Task brief: Among the records that follow, find each line holding the word "agent" and copy it.

Stored records:
____

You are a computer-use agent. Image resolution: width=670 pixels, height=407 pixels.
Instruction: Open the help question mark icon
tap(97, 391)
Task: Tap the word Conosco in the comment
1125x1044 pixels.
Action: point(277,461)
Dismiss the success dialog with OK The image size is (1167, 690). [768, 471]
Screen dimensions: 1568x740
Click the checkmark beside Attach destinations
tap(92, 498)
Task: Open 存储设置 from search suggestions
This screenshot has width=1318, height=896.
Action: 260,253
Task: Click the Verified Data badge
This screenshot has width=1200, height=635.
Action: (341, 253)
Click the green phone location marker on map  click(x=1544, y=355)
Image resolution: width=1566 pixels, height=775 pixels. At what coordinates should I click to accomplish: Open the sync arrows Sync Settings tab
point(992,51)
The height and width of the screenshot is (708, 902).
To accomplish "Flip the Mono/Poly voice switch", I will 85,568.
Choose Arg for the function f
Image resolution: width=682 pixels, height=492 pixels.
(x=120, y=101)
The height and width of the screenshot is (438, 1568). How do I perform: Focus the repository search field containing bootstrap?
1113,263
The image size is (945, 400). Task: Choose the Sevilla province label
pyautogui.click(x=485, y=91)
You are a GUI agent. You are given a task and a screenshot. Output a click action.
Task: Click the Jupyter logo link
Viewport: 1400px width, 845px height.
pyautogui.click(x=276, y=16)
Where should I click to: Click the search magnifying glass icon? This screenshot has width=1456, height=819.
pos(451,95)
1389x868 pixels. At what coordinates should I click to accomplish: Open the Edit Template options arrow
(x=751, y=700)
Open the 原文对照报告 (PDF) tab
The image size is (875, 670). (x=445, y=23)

____

Result:
You are a computer-use agent. Image resolution: width=670 pixels, height=407 pixels.
You are a GUI agent. You are given a task and a screenshot. Output a click action.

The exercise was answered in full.